Retenues sur les salaires des enseignants : «Si l’Etat ne veut pas encore de conflits…»

Le système éducatif risque encore d’être paralysé. Les retenues effectuées sur les salaires des enseignants grévistes ont fait sortir les syndicalistes de leurs gonds. Dénonçant des ponctions sauvages et illégales, ils mettent en garde l’État. 

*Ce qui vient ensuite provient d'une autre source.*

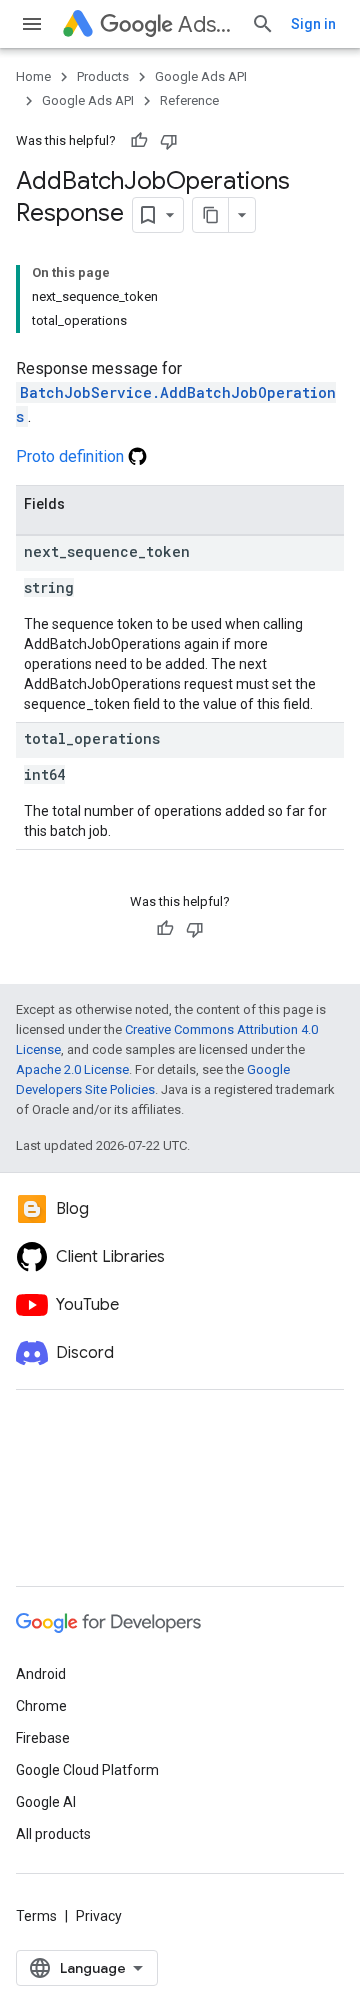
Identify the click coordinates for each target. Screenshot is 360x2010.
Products (103, 76)
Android (41, 1674)
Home (33, 76)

Les mois de grève observés par les enseignants ne seront pas sans conséquences. Les jours non travaillés ne seront pas payés. L’Etat a déjà commencé à opérer des ponctions sur les salaires des grévistes. Ce qui n’est pas du goût de ces derniers et risque de raviver la tension. «Ce qui est constant et qu’il faut dire, c’est que si l’Etat ne veut pas encore de conflits, il n’a qu’à arrêter ces ponctions sauvages qui sont opérées sur les salaires des enseignants», prévient Saourou Sène, Secrétaire général du Syndicat autonome des enseignants du moyen secondaire (Saems). Avant d’ajouter : «C’est une forme de provocation. Si on se dit que puisque l’autre m’avait donné un coup pendant la bagarre, je vais riposter, alors qu’on vous a déjà séparé, c’est pour reprendre la bataille.» Les syndicalistes dénoncent le modus operandi de l’Etat pour ponctionner les salaires. «De tradition, le gouvernement ponctionne les salaires pour ne pas payer les jours non travaillés, mais en général, cela se passe au moment où les gens sont en grève, explique Saourou Sène. Mais nous constatons que c’est après la grève qu’ils commencent à couper, et cela n’a pas de sens pour la bonne et simple raison que quand on est en conflit, chacun utilise ses moyens pour contraindre l’autre à arrêter. Autant la grève c’est pour pousser le gouvernement à agir par rapport à nos accords, autant les ponctions de salaires c’est pour décourager les syndicalistes à continuer la grève. Maintenant ce que nous n’avons pas compris, c’est que non seulement les ponctions sont faites après la grève, mais l’Etat semble vouloir les prolonger au-delà de la fin de ce mois, alors que la grève est terminée depuis le 26 février.»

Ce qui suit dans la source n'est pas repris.